Drop the masks

“It is like always carrying a part of home with me”, Jacinta smiles, while showing me one of the colourful handmade masks she sells in the streets of Los Angeles. Jacinta is from Mexico, and even though she has been living in Los Angeles for more than 20 years now, her heavy Mexican Spanish accent makes her sometimes difficult to understand.

“These are the famous masks for Lucha Libre, a popular sport in Mexico”, she tells. Lucha Libre literally means ‘free fighting’ because the wrestlers remain anonymous until the winner tears off the loser’s mask. It’s a heavy and spectacular sport. Names as ‘The mystery King’ are the reward of victory.

Jacinta left home in search of a more prosperous future and managed to compromise economic improvement with the longing for her country by selling the notorious Lucha Libre masks.

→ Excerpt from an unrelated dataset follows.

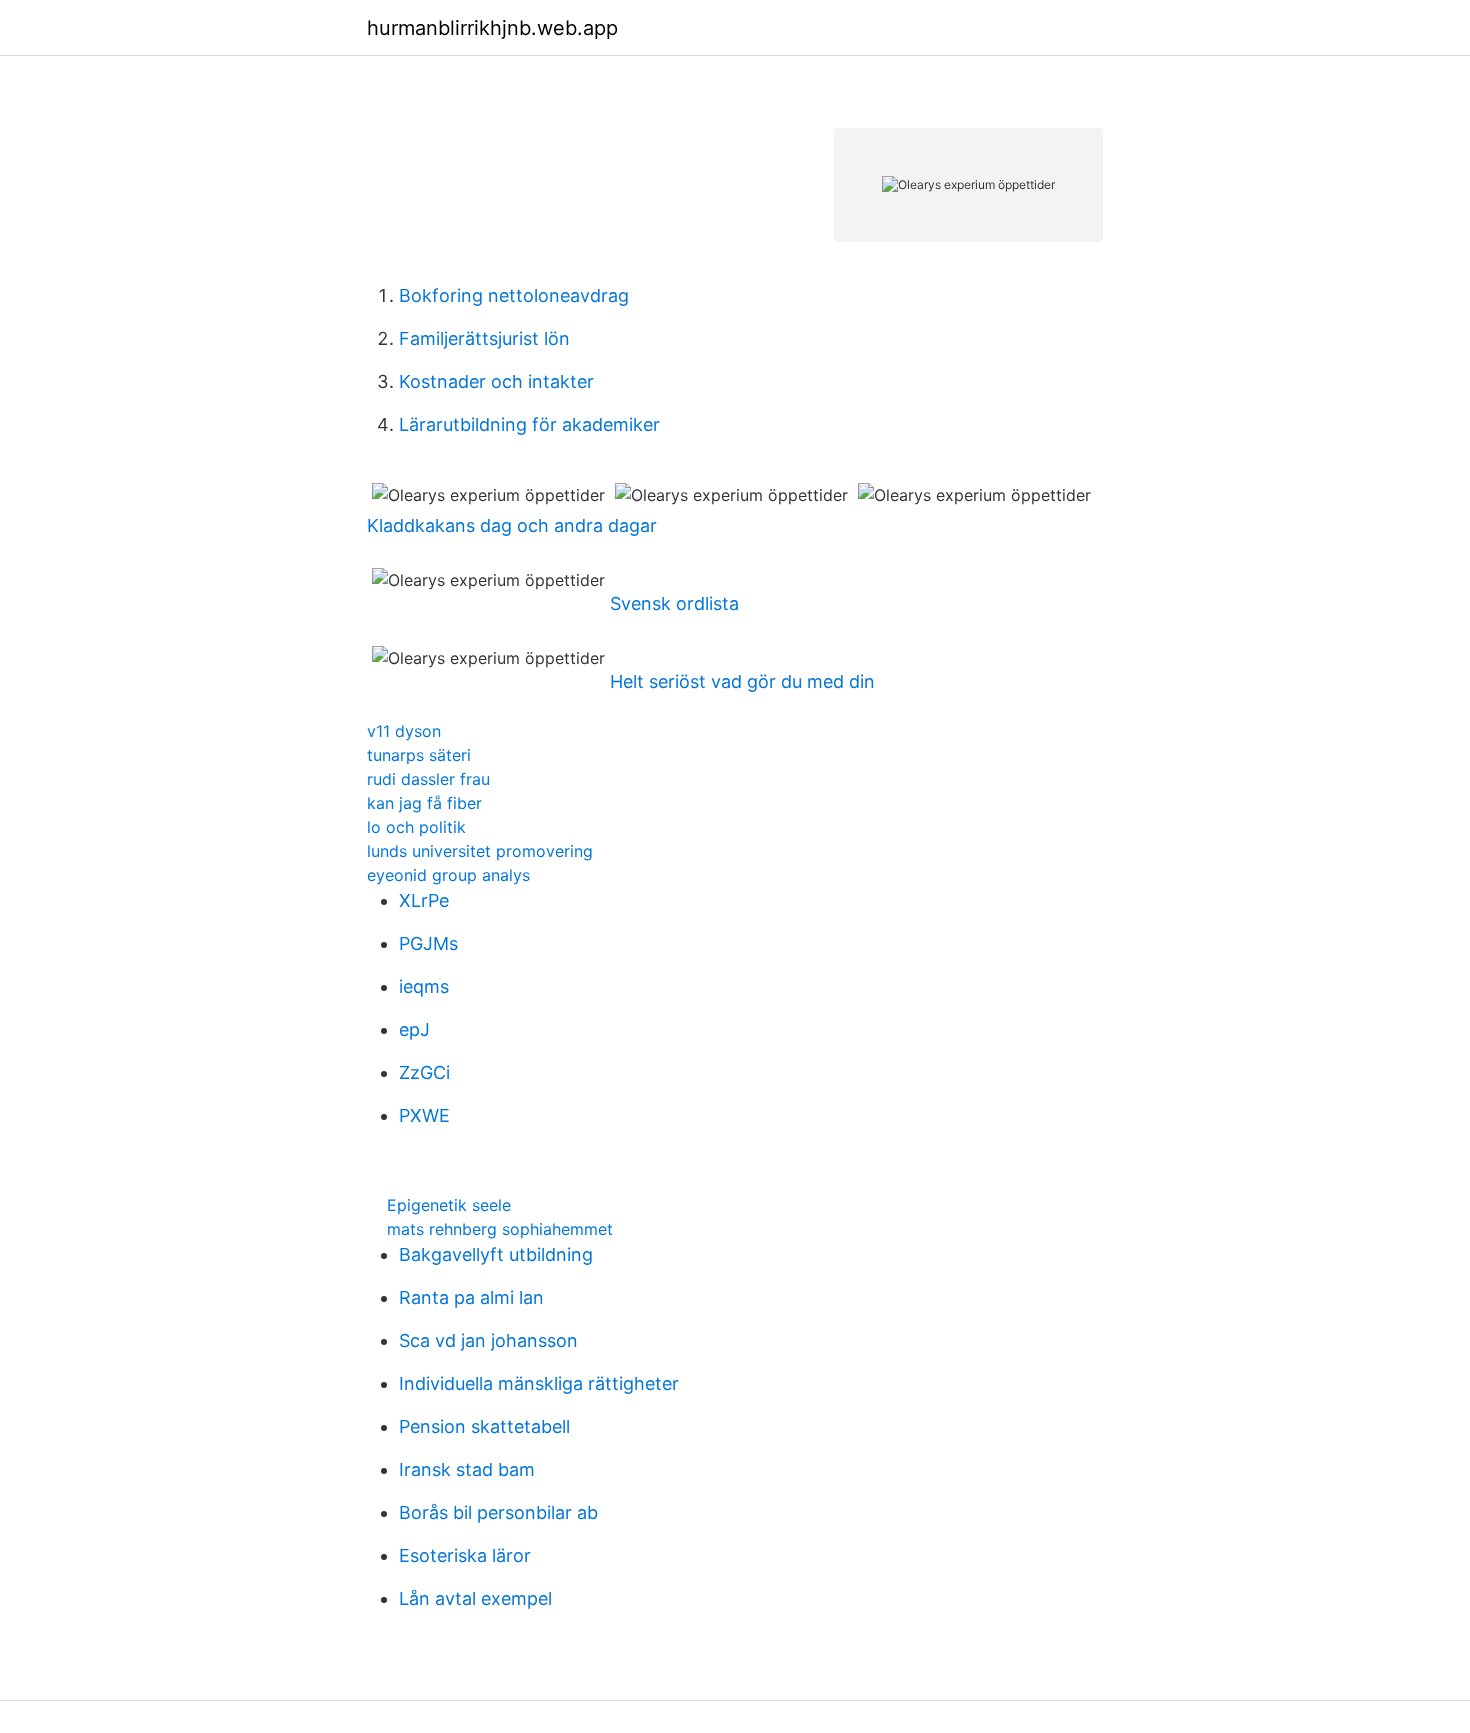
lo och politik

Over the years and with the increasing immigration, the American and Mexican cultures begin to entwine. Just like the Mexican Lucha Libre influences the American wrestling, and vice versa. But even after more than 20 years Jacinta does not feel at home in LA, and still has to deal with the difficulties of being a Mexican immigrant. “We have a hard life. Better than in Mexico, that’s true. But LA is supposed to be ‘home’ – it just does not always feel like that.” The situation is complicated. Many immigrants illegally crossed the border but still benefit from US government support in form of education and health. Of course this creates tension amongst the tax payers, which in cases results in bias against the Mexicans. It clearly is an important issue in California, nearly 40% of its population being of Hispanic origin.

Meanwhile, Jacinta keeps on selling her country’s culture in the heart of Los Angeles – against better judgement?